══ Records for processing ══
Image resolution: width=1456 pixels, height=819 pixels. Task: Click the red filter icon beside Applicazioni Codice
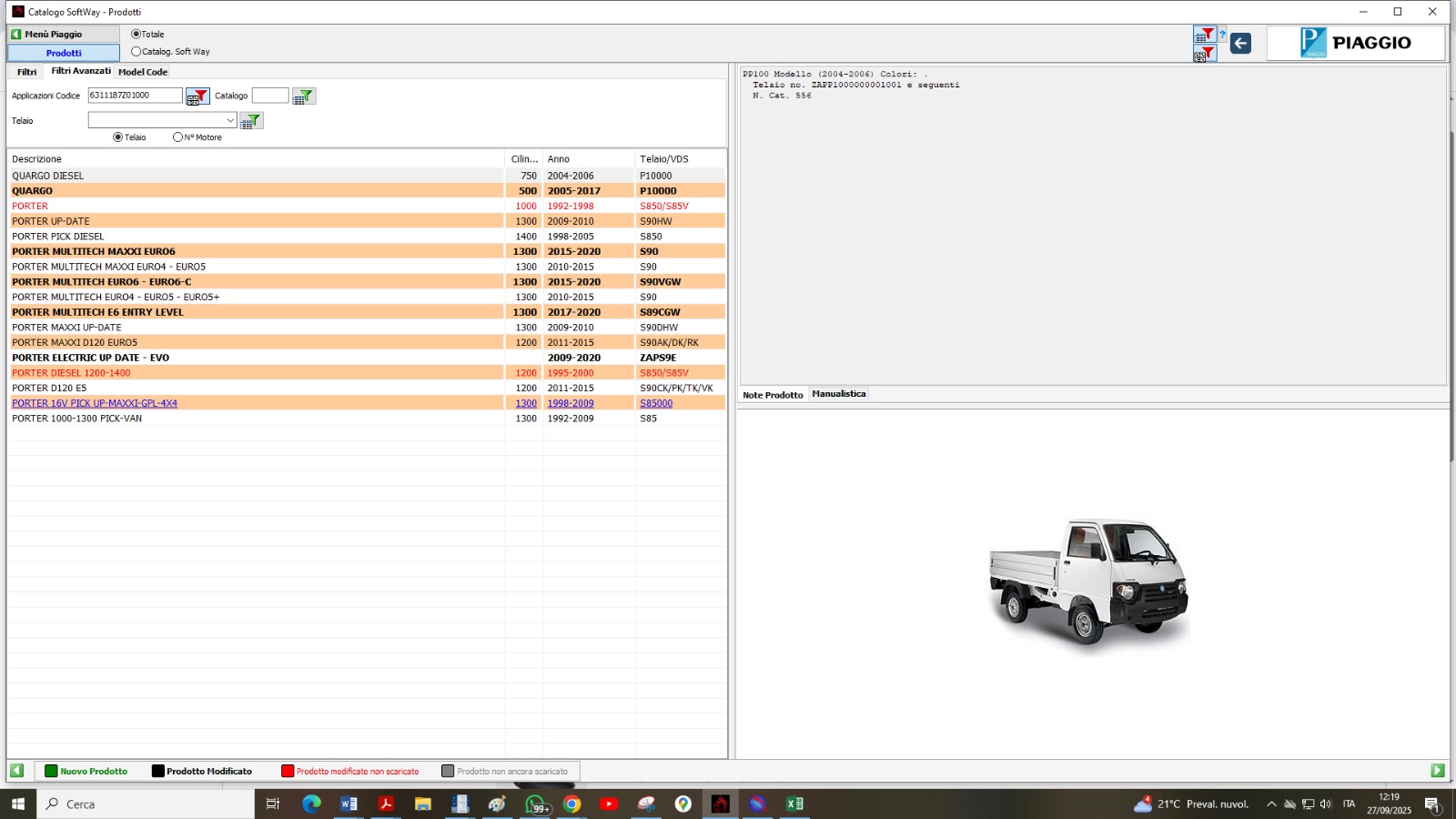pos(197,96)
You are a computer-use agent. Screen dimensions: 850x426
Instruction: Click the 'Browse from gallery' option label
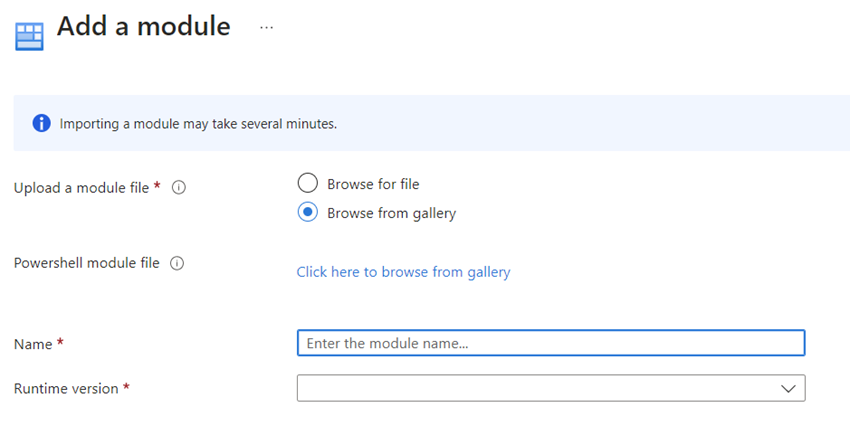pyautogui.click(x=391, y=214)
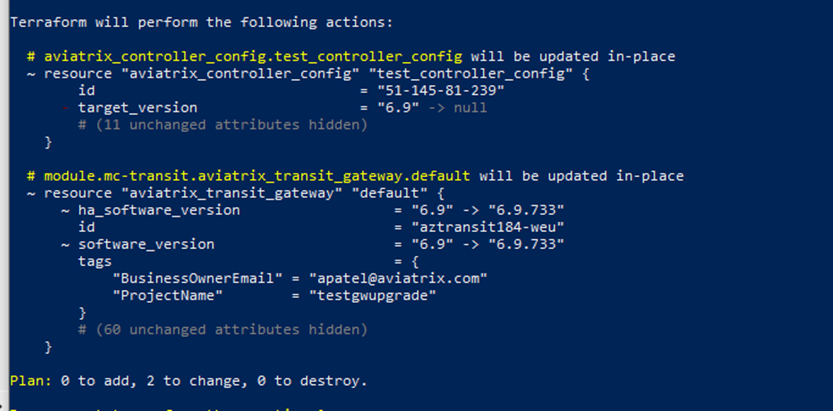Image resolution: width=833 pixels, height=411 pixels.
Task: Click the Plan summary line
Action: [189, 381]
═══
● **Work required**
Transcribe exactly, and only, the lines from the line with "Instruction: Click the" through the last line of the records, inclusive; the pictures do not belong in the copy.

● **Solution**
Instruction: Click the 'Browse from gallery' option label
pyautogui.click(x=391, y=214)
Image resolution: width=833 pixels, height=411 pixels.
Task: Click the Plan summary line
Action: [189, 381]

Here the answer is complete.